The follow-up named below ("the box opens its own PR, waits for CI, takes the verdict") shipped the same day. We opened a public arena repo, gave the box a problem-issue label and an experiment-PR label, and pointed the loop at it.

Across the week the arena has grown to twenty-one problems split across six tiers: easy, medium, hard, novel-shape composition, performance-gated (where pytest-timeout makes algorithm choice matter), and extend-mode (where the box reads the prior implementation and adds to it). On twenty box-authored attempts, the box has nineteen CI-green PRs. The pattern in every successful PR is the same: the box reaches for the canonical Python idiom — OrderedDict for LRU, vertical-scan for longest-common-prefix, modified merge-sort for inversion counting, star-recurrence DP for wildcard matching, OSA 2D DP for Damerau-Levenshtein. No retries, no thinking-on, no human in the loop.

The one failure is the most informative datapoint of the entire week. We asked the box to extend an edit-distance function to handle transpositions (Damerau-Levenshtein). The box wrote the canonical 2D DP with the transposition case — what literature calls Optimal String Alignment (OSA). One of our tests asserted that the function should give a specific answer on `("ca", "abc")` that intuitively involves "transpose then insert." That assertion is correct under true Damerau-Levenshtein (a more general algorithm that uses adjacency tables) but NOT under OSA (which only fires the transposition case when adjacent characters literally swap at the boundary).
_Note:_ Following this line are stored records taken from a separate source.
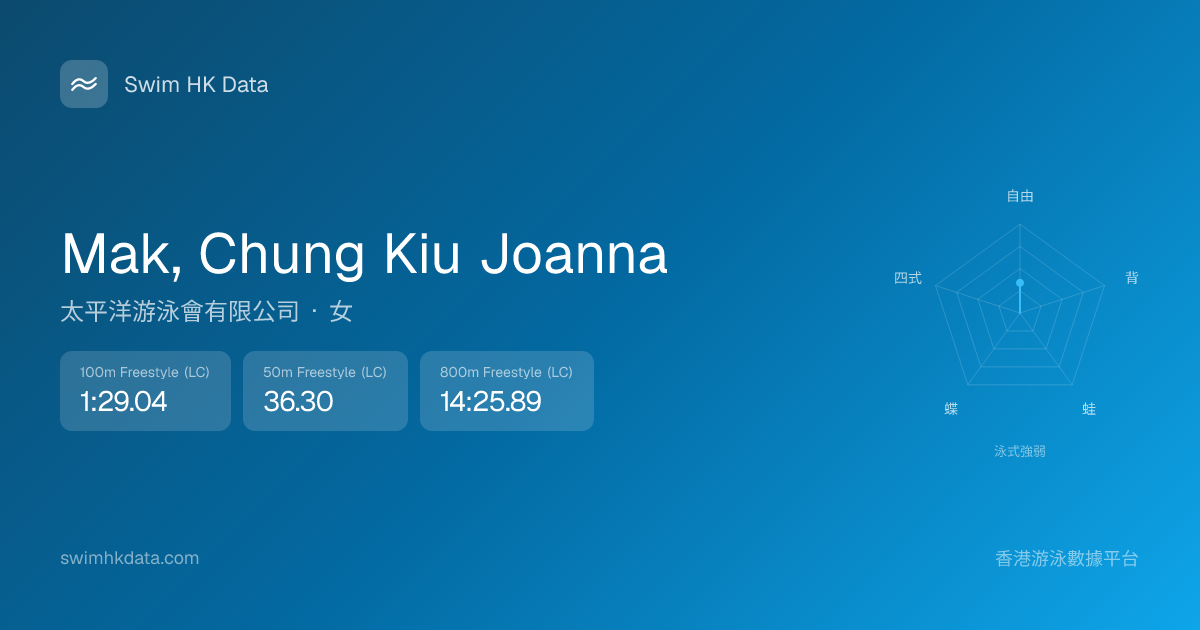Click the 1:29.04 time value
The image size is (1200, 630).
pyautogui.click(x=123, y=402)
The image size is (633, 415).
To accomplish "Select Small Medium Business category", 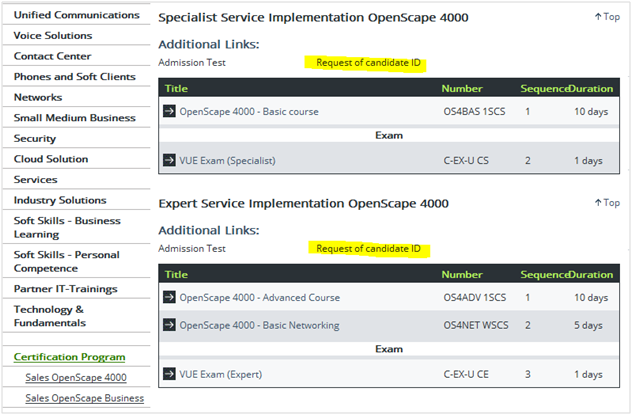I will click(75, 118).
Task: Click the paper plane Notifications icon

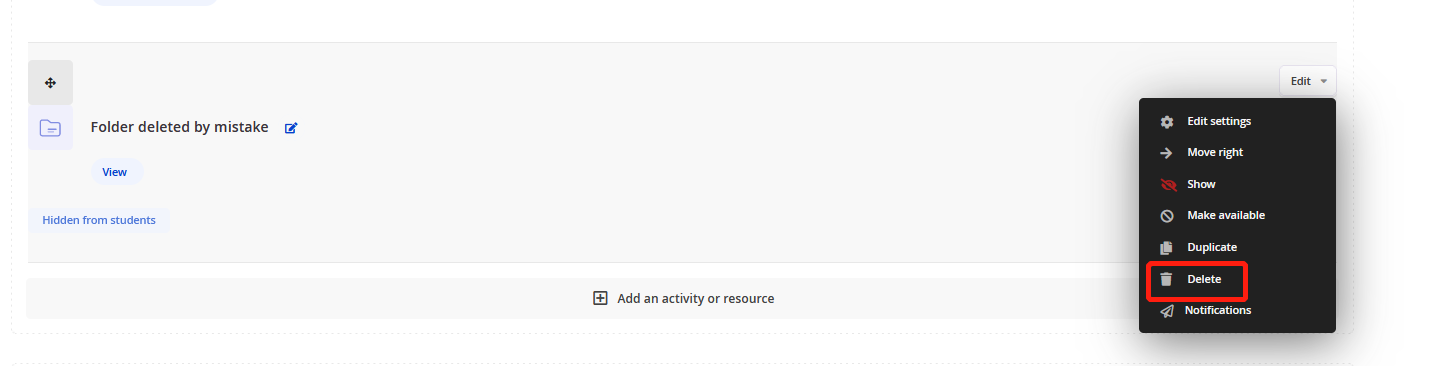Action: tap(1166, 311)
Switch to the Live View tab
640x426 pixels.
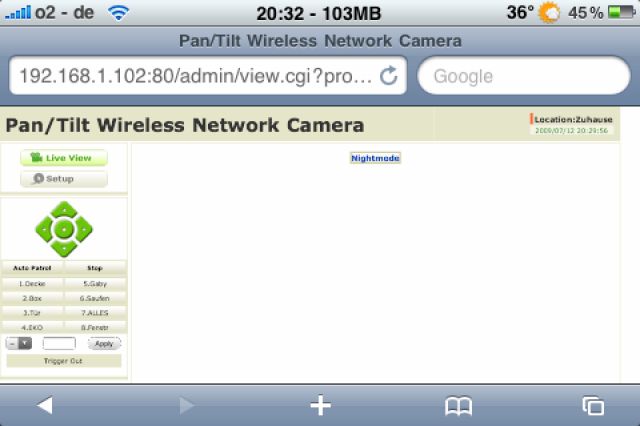click(x=64, y=158)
The canonical 2D DP — the textbook answer, the one in every algorithms course — is OSA. So the box wrote the standard textbook answer; we wrote a test for a different algorithm. The CI verdict caught our spec error, not the box's code.

That datapoint matters more than another nineteen passes would have. The bench has reached the level where the bench writer can be the first failure point. To find the box's actual ceiling on this kind of work, the bench would have to be written by someone with deeper canonical-algorithm knowledge than the box has — and the box has the entire literature in pre-training. The more productive next steps pivot away from "construct a harder canonical problem" toward (a) multi-file integration tasks (real engineering, not isolated functions), (b) tasks that require reading a non-canonical existing codebase, or (c) opening the box up as a product surface where users-other-than-the-owner submit work.
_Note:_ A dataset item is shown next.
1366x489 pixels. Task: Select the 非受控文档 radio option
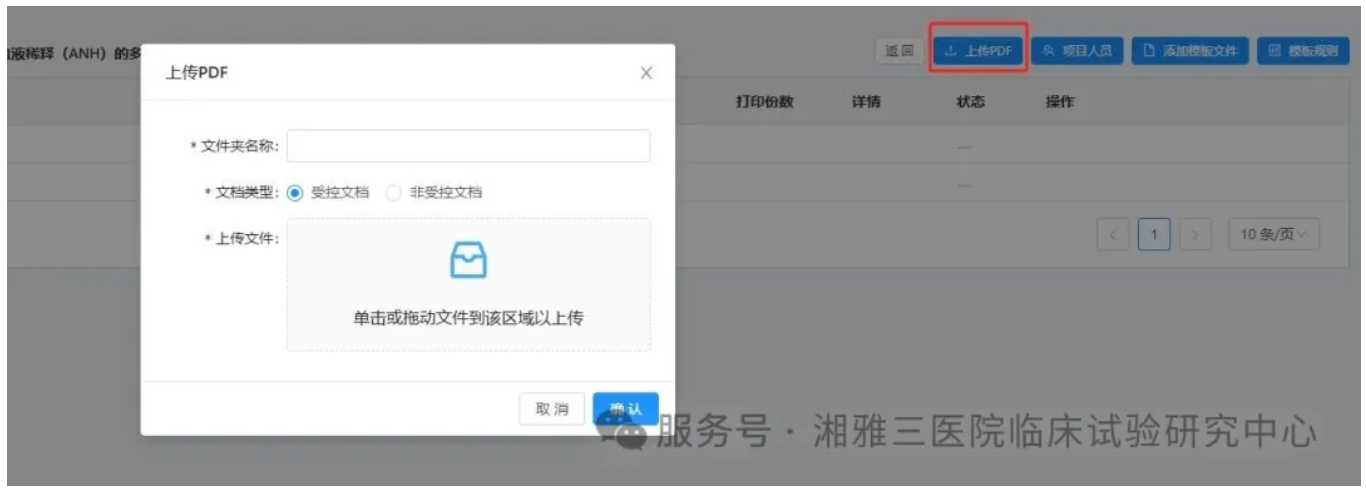coord(394,193)
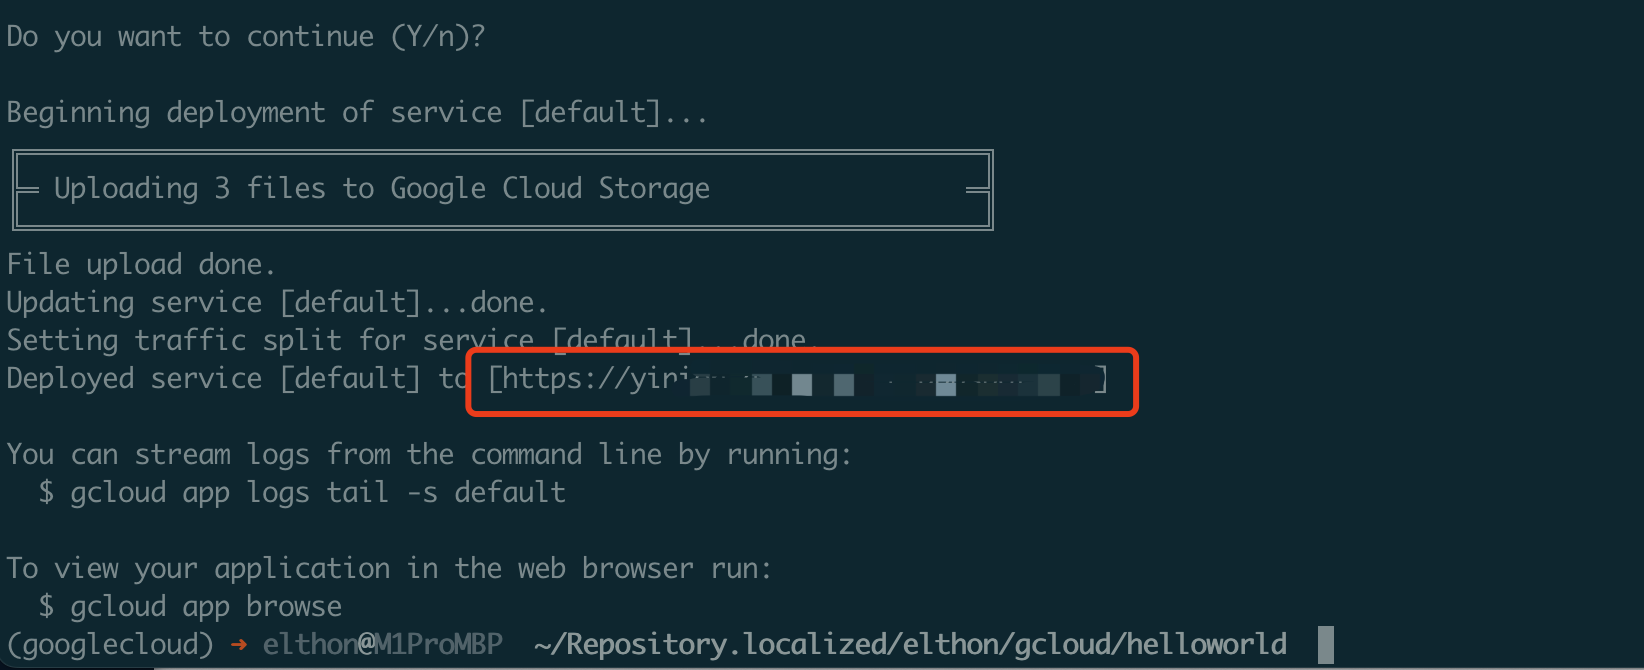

The observer side is shipped as a standalone MCP tool with zero codebox dependencies. Any MCP-capable client can install it and ask "how is the box doing on its arena?" or "what is the merge rate on llama.cpp?" without touching anything else in the stack.

what we are not claiming

where this came from

Two prior notes set up the primitives. Note 01 established phi as a halt signal — the moment the model commits, you stop. Note 02 turned the same signal into a self-rating without a second model. This note steps back: what optimization are you actually buying when you use those signals?
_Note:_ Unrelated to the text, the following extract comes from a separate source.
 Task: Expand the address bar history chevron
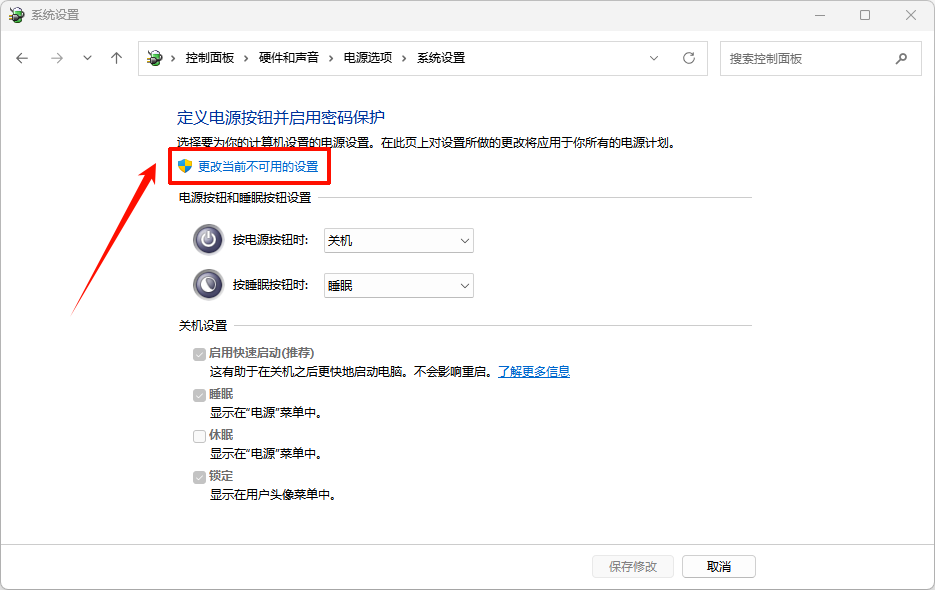click(x=655, y=58)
The answer is parametric. Halt + rate-collapse buys bandwidth and latency on cheap problems. Halt + score buys efficiency on best-of-N. The same control plane serves all four targets; the algebra picks which one fires.

TFlow (BWR-hhh) sits in the same algebra: their weight-space communication trades C (token cost) for B (information density) at fixed P. Phi-as-acceptance-test on the patched receiver is the validation. One control plane, growing list of data planes, now one algebra over both.